I plugged in "A" drive (250GB) as Master and "B" drive (300GB) as Slave. I then took my original 80GB image and restored it to /dev/hdb. I ran msinfo and the results are as expected with no errors.

I then restored the same image to /dev/hda and ran msinfo and get the following:
Second MFS Drive Needed: No such file or directory
Second MFS Drive Needed2: Illegal seek
Second MFS Drive Needed: No such file or directory
Second MFS Drive Needed3: Illegal seek
mfs_load_volumeheader: Total sectors(486977536) mismatch with volume header (1073042432)
mfs_load_volume_header: Loading anyway.
mfs_load_zone_map: Primary zone map corrupt, loading backup.
mfs_load_zone_map: Secondary zone map corrupt, giving up.
mfs_load_zone_map: Zone map checksum error!

I used the following command on both drives:
mfsrestore -s 200 -xbzpi /mnt/dos/tivo1.bak /dev/hdX (where X is "a" or "b")

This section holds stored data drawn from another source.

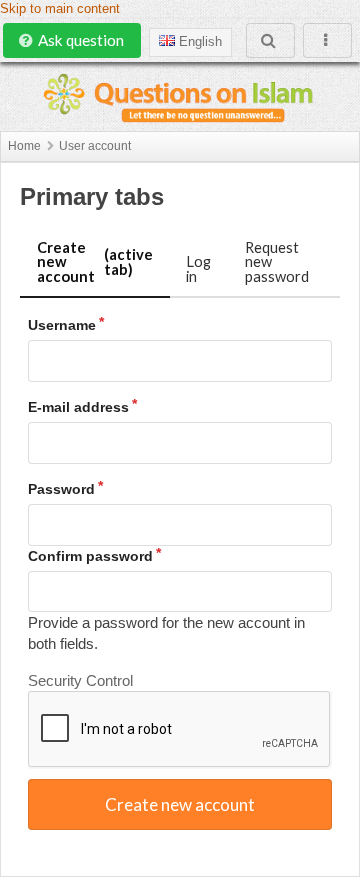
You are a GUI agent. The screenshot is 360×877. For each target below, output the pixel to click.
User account (95, 146)
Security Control (80, 680)
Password (61, 489)
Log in (198, 268)
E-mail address (78, 407)
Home (24, 146)
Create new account (95, 261)
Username (62, 325)
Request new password (277, 261)
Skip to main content (60, 9)
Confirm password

I didn't receive any errors during mfsrestore.


----------



## killme (May 9, 2004)

I tried restoring from other images I made after the original, but none of those work. Not even the original from my second tivo. mfsinfo gives me the "volume header corrupt" message. I guess it's safe to delete those images. Seems odd that only one of the 4 images would work.


----------



## killme (May 9, 2004)

I just stuck the 300GB drive in my TiVo and it's working. I'll probably just stay with this one drive for now as I don't want to miss any of the shows I have set to record this week.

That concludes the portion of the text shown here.